§ **WHAT YOU NEED TO DO**:
Answer these from the school article below:
(a) Who is named as the school's principal?
(b) Which four houses does the school have?
(c) What was the building the school moved to in June 1919 known as?

§ **DOCUMENT PASSAGE**:
Location
- Karachi, Sindh, Pakistan
- Coordinates: 24°51′47″N 67°01′15″E﻿ / ﻿24.863102°N 67.020916°E

Information
- Type: Secondary School
- Motto: Let humility, charity, faith and labour light our path.
- Established: 1 April 1918
- Founder: Jamshed Nusserwanjee Mehta
- Principal: Furengeez D. Tampal
- Houses: Mama, Pochaji, Contractor, Dinshaw

= Mama Parsi Girls Secondary School =

School in Karachi

The Mama Parsi Girls' Secondary School is in Karachi, Sindh, Pakistan. It was established on 1 April 1918.

==History==
Mama Parsi Girls' Secondary School was founded on 1 April 1918 by Jamshed Nusserwanjee Mehta who collected three donations to establish the school. At first the new Parsi girls' school functioned in a portion of the Bai Virbaijee School, and was only opened for the Parsi community but later on Muhammad Ali Jinnah's request the school allowed Muslim students as well. It then shifted in June 1919 to a large building which stands today at the corner of Haji Abdullah Haroon and Inverarity Roads. This building was known as Mama Mansion.

§ **MATERIAL PROVIDED**:
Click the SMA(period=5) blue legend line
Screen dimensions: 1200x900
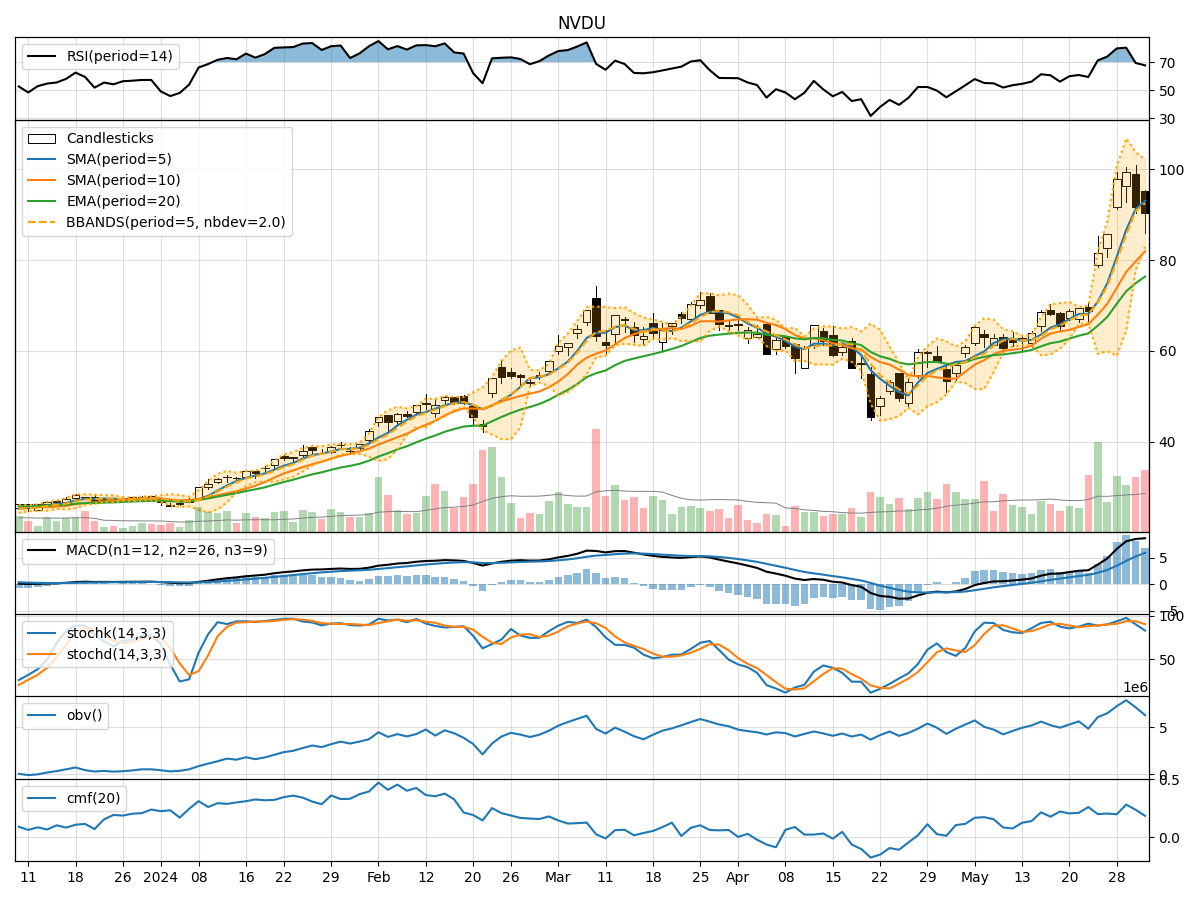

§ **COMPLETE RESPONSE**:
(a) Furengeez D. Tampal
(b) Mama, Pochaji, Contractor, and Dinshaw
(c) Mama Mansion